**Excerpted passage**
§ §
# Meteor Shower is happening (Closed)



## Aptenos (May 6, 2020)

I've got a meteor shower happening on my birthday! For any interested just post on here with your in game name and I'll PM you the dodo code.

Please make sure to only leave by the airport and not the "-" button. It can mess the session up for everyone.


----------



## MadJimJaspers (May 6, 2020)

HAYYY IN GAME NAME JIM!!!!


----------



## Khris (May 6, 2020)

I'd love to come! In game name Chris


----------



## Xdee (May 6, 2020)

hi im interested! xdee from charms


----------



## Noel_in_Sunrise (May 6, 2020)

Noel


----------



## ThePhantom (May 6, 2020)

Hey I am interested! IGN Daniel


----------



## Alita89 (May 6, 2020)

Interested in coming . Alita


----------



## Aptenos (May 6, 2020)

That's 5 invited so far with The Phantom as the most recent.
Edit: 6 with  Alita


----------



## TheEliteEmpoleon (May 6, 2020)

I'd like to come. my name is Glenn


----------



## Aptenos (May 6, 2020)

Got one more spot after TheEliteEmpoleon (LOVE THE NAME!)


----------



## effluo (May 6, 2020)

I’d like to come by too please!


----------



## Aptenos (May 6, 2020)

Locked thread as with Effluo that's max visitors. Will reopen when another place opens.

	Post automatically merged: May 6, 2020

Had an Error all. Will repost a new DODO code ASAP. Don't know why it crashed


----------



## Aptenos (May 6, 2020)

Reopened as I have 6 spots open for people to visit.


----------



## Cosmic (May 6, 2020)

Cosmic from Galaxia pls


----------



## Tsunade (May 6, 2020)

Can I Visit


----------



## chibibunnyx (May 6, 2020)

May I stop by please? Chibi from roselia c:


----------



## Vana_w (May 6, 2020)

I'd love to! Nisa from Hyrule


----------



## Aptenos (May 6, 2020)

Still have 3 open spots.


----------



## jokk (May 6, 2020)

i’d like to come! my name is holly


----------



## sollux (May 6, 2020)
§ §
**Data lines**
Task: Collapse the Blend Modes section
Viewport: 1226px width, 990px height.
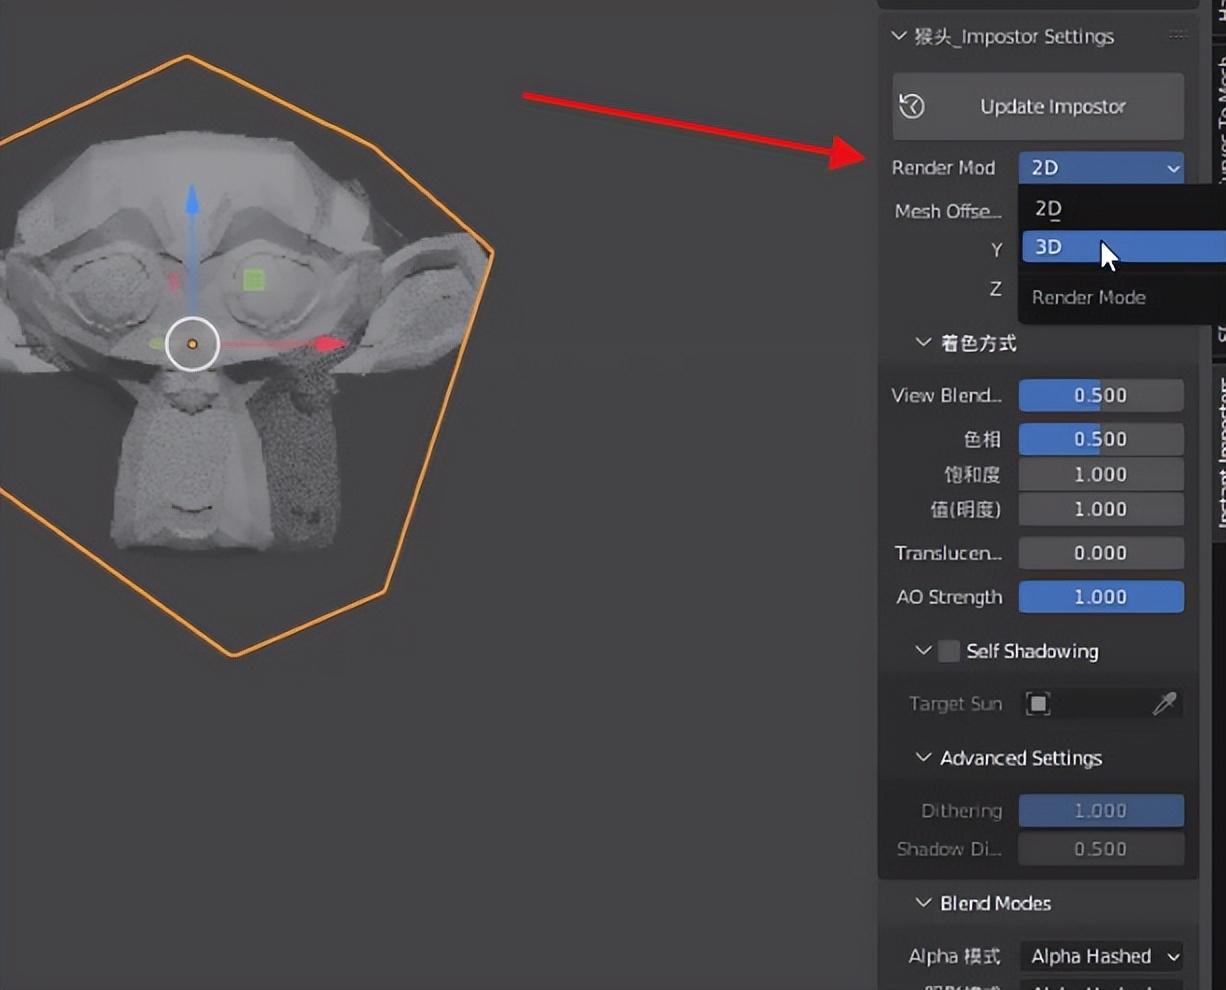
§ §
**Complete the following**
1. Return everything from "I’d like to come by" down to "another place opens." in the meteor shower thread.
2. Take the meteor shower thread further, picking up after its last post.

**Per-task outputs**
1.
I’d like to come by too please!


----------



## Aptenos (May 6, 2020)

Locked thread as with Effluo that's max visitors. Will reopen when another place opens.

2.
i'd love to visit! kai from kyoshi!


----------



## animal_hunter (May 6, 2020)

may i come?


----------



## Aptenos (May 6, 2020)

Locked after Animal_Hunter, as at max visitors.


----------



## Aptenos (May 6, 2020)

Open again for any visitors. Please post your in game name here, makes it easier for me to make sure I don't over-invite.


----------



## Tangaroa (May 6, 2020)

Happy birthday! I'd like to come!
Bridgette from Tangaroa


----------



## misscarol (May 6, 2020)

Happy birthday! Would love to visit. carol from tulgey. Thank you!


----------



## UglyMonsterFace (May 6, 2020)

Happy birthday!!  I'd love to visit and wish on some stars please ^_^ Thank you!


----------



## Aptenos (May 6, 2020)

Invite codes heading out. Also thank you for the birthday wishes!


----------



## Karlexus (May 6, 2020)

Hi, I'd like to visit, if your still open. Kandy from Harmony.


----------



## Aptenos (May 6, 2020)

Sure thing!


----------



## LilPimpsMama (May 6, 2020)

Me pls!  Queenie from Lipsoule. HAPPY BIRTHDAY!


----------



## Aptenos (May 6, 2020)

Sure thing


----------



## Ireuna (May 6, 2020)

Penguin from sumikko


----------



## Aptenos (May 6, 2020)

PM'ing you, you wonderfully named person you!

	Post automatically merged: May 6, 2020

Closing the thread, but not ending the session yet, so people can continue doing their wishing and such.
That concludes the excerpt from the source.